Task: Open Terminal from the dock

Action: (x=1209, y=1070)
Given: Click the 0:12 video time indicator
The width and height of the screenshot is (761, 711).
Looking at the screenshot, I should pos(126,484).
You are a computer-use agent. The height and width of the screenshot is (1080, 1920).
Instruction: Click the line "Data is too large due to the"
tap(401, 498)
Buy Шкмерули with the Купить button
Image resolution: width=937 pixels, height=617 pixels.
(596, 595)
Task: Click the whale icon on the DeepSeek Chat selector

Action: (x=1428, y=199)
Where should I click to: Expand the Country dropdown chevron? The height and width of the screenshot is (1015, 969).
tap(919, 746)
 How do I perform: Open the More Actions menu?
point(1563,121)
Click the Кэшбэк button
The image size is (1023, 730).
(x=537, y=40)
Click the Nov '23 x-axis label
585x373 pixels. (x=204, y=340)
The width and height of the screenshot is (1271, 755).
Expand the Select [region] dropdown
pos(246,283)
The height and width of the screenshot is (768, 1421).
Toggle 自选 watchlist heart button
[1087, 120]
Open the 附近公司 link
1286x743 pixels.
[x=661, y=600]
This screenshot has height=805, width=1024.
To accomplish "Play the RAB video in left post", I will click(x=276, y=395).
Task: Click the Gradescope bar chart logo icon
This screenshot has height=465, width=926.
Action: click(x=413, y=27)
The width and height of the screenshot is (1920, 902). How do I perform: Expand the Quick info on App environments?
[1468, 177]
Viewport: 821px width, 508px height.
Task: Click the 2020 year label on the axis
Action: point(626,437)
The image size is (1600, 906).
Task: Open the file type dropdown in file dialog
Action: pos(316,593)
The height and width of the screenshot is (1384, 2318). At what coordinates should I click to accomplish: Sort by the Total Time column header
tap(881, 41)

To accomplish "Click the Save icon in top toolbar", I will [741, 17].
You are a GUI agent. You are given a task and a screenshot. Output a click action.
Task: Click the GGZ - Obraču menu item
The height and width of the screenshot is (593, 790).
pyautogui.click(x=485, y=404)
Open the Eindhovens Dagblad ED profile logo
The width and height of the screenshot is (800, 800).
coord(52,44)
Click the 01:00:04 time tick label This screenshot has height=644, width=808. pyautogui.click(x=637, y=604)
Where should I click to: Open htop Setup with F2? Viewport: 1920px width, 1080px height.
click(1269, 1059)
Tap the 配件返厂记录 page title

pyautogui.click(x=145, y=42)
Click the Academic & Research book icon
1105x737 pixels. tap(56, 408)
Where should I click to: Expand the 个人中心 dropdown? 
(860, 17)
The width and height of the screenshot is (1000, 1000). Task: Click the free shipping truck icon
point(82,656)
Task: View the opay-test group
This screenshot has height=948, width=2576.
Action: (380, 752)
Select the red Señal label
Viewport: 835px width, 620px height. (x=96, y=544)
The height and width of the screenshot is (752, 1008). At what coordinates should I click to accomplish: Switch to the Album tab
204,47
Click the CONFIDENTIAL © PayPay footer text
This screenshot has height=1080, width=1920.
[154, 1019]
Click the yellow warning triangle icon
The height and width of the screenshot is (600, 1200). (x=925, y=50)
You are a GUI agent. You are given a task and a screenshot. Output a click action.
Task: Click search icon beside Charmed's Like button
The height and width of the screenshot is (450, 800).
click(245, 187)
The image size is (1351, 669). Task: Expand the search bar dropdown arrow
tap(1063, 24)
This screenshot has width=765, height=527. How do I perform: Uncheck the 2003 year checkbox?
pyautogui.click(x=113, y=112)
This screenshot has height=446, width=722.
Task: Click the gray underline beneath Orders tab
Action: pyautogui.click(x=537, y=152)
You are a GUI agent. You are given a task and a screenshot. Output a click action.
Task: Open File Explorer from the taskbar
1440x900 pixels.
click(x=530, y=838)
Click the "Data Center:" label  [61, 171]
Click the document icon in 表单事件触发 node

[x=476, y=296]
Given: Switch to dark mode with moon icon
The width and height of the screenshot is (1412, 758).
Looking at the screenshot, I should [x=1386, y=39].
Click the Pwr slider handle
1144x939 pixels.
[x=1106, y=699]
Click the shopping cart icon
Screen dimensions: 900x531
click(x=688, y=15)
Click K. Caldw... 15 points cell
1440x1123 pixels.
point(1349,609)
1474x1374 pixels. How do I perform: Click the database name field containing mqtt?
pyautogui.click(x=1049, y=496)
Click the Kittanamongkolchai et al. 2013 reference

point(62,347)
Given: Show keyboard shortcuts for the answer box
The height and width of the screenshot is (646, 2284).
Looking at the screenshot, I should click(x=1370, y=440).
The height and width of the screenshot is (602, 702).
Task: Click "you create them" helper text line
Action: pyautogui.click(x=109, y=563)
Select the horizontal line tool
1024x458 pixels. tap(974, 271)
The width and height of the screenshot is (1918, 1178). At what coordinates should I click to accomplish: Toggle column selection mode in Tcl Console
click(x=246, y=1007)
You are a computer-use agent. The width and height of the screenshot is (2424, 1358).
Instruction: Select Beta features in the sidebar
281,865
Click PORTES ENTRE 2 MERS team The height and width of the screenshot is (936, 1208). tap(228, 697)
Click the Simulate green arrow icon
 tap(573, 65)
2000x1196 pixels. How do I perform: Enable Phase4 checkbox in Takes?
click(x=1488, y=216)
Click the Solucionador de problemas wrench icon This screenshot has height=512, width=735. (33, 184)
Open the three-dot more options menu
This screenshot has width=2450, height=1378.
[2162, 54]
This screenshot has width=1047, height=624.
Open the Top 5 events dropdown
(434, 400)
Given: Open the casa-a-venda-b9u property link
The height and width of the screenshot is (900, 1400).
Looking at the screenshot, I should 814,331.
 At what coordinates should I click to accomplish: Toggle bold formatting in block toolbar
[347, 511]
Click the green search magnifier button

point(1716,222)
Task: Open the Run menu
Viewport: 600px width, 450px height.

* * *

> STATED EXERCISE
Reproduce all of the material above, line for line, with no changes.

> EXERCISE SOLUTION
Task: Open Terminal from the dock

Action: (x=1209, y=1070)
Given: Click the 0:12 video time indicator
The width and height of the screenshot is (761, 711).
Looking at the screenshot, I should pos(126,484).
You are a computer-use agent. The height and width of the screenshot is (1080, 1920).
Instruction: Click the line "Data is too large due to the"
tap(401, 498)
Buy Шкмерули with the Купить button
Image resolution: width=937 pixels, height=617 pixels.
(596, 595)
Task: Click the whale icon on the DeepSeek Chat selector

Action: (x=1428, y=199)
Where should I click to: Expand the Country dropdown chevron? The height and width of the screenshot is (1015, 969).
tap(919, 746)
 How do I perform: Open the More Actions menu?
point(1563,121)
Click the Кэшбэк button
The image size is (1023, 730).
(x=537, y=40)
Click the Nov '23 x-axis label
585x373 pixels. (x=204, y=340)
The width and height of the screenshot is (1271, 755).
Expand the Select [region] dropdown
pos(246,283)
The height and width of the screenshot is (768, 1421).
Toggle 自选 watchlist heart button
[1087, 120]
Open the 附近公司 link
1286x743 pixels.
[x=661, y=600]
This screenshot has height=805, width=1024.
To accomplish "Play the RAB video in left post", I will click(x=276, y=395).
Task: Click the Gradescope bar chart logo icon
This screenshot has height=465, width=926.
Action: click(x=413, y=27)
The width and height of the screenshot is (1920, 902). How do I perform: Expand the Quick info on App environments?
[1468, 177]
Viewport: 821px width, 508px height.
Task: Click the 2020 year label on the axis
Action: point(626,437)
The image size is (1600, 906).
Task: Open the file type dropdown in file dialog
Action: pos(316,593)
The height and width of the screenshot is (1384, 2318). At what coordinates should I click to accomplish: Sort by the Total Time column header
tap(881, 41)

To accomplish "Click the Save icon in top toolbar", I will [741, 17].
You are a GUI agent. You are given a task and a screenshot. Output a click action.
Task: Click the GGZ - Obraču menu item
The height and width of the screenshot is (593, 790).
pyautogui.click(x=485, y=404)
Open the Eindhovens Dagblad ED profile logo
The width and height of the screenshot is (800, 800).
coord(52,44)
Click the 01:00:04 time tick label This screenshot has height=644, width=808. pyautogui.click(x=637, y=604)
Where should I click to: Open htop Setup with F2? Viewport: 1920px width, 1080px height.
click(1269, 1059)
Tap the 配件返厂记录 page title

pyautogui.click(x=145, y=42)
Click the Academic & Research book icon
1105x737 pixels. tap(56, 408)
Where should I click to: Expand the 个人中心 dropdown? 
(860, 17)
The width and height of the screenshot is (1000, 1000). Task: Click the free shipping truck icon
point(82,656)
Task: View the opay-test group
This screenshot has height=948, width=2576.
Action: (380, 752)
Select the red Señal label
Viewport: 835px width, 620px height. (x=96, y=544)
The height and width of the screenshot is (752, 1008). At what coordinates should I click to accomplish: Switch to the Album tab
204,47
Click the CONFIDENTIAL © PayPay footer text
This screenshot has height=1080, width=1920.
[154, 1019]
Click the yellow warning triangle icon
The height and width of the screenshot is (600, 1200). (x=925, y=50)
You are a GUI agent. You are given a task and a screenshot. Output a click action.
Task: Click search icon beside Charmed's Like button
The height and width of the screenshot is (450, 800).
click(245, 187)
The image size is (1351, 669). Task: Expand the search bar dropdown arrow
tap(1063, 24)
This screenshot has width=765, height=527. How do I perform: Uncheck the 2003 year checkbox?
pyautogui.click(x=113, y=112)
This screenshot has height=446, width=722.
Task: Click the gray underline beneath Orders tab
Action: pyautogui.click(x=537, y=152)
You are a GUI agent. You are given a task and a screenshot. Output a click action.
Task: Open File Explorer from the taskbar
1440x900 pixels.
click(x=530, y=838)
Click the "Data Center:" label  [61, 171]
Click the document icon in 表单事件触发 node

[x=476, y=296]
Given: Switch to dark mode with moon icon
The width and height of the screenshot is (1412, 758).
Looking at the screenshot, I should [x=1386, y=39].
Click the Pwr slider handle
1144x939 pixels.
[x=1106, y=699]
Click the shopping cart icon
Screen dimensions: 900x531
click(x=688, y=15)
Click K. Caldw... 15 points cell
1440x1123 pixels.
point(1349,609)
1474x1374 pixels. How do I perform: Click the database name field containing mqtt?
pyautogui.click(x=1049, y=496)
Click the Kittanamongkolchai et al. 2013 reference

point(62,347)
Given: Show keyboard shortcuts for the answer box
The height and width of the screenshot is (646, 2284).
Looking at the screenshot, I should click(x=1370, y=440).
The height and width of the screenshot is (602, 702).
Task: Click "you create them" helper text line
Action: pyautogui.click(x=109, y=563)
Select the horizontal line tool
1024x458 pixels. tap(974, 271)
The width and height of the screenshot is (1918, 1178). At what coordinates should I click to accomplish: Toggle column selection mode in Tcl Console
click(x=246, y=1007)
You are a computer-use agent. The width and height of the screenshot is (2424, 1358).
Instruction: Select Beta features in the sidebar
281,865
Click PORTES ENTRE 2 MERS team The height and width of the screenshot is (936, 1208). tap(228, 697)
Click the Simulate green arrow icon
 tap(573, 65)
2000x1196 pixels. How do I perform: Enable Phase4 checkbox in Takes?
click(x=1488, y=216)
Click the Solucionador de problemas wrench icon This screenshot has height=512, width=735. (33, 184)
Open the three-dot more options menu
This screenshot has width=2450, height=1378.
[2162, 54]
This screenshot has width=1047, height=624.
Open the Top 5 events dropdown
(434, 400)
Given: Open the casa-a-venda-b9u property link
The height and width of the screenshot is (900, 1400).
Looking at the screenshot, I should 814,331.
 At what coordinates should I click to accomplish: Toggle bold formatting in block toolbar
[347, 511]
Click the green search magnifier button

point(1716,222)
Task: Open the Run menu
Viewport: 600px width, 450px height.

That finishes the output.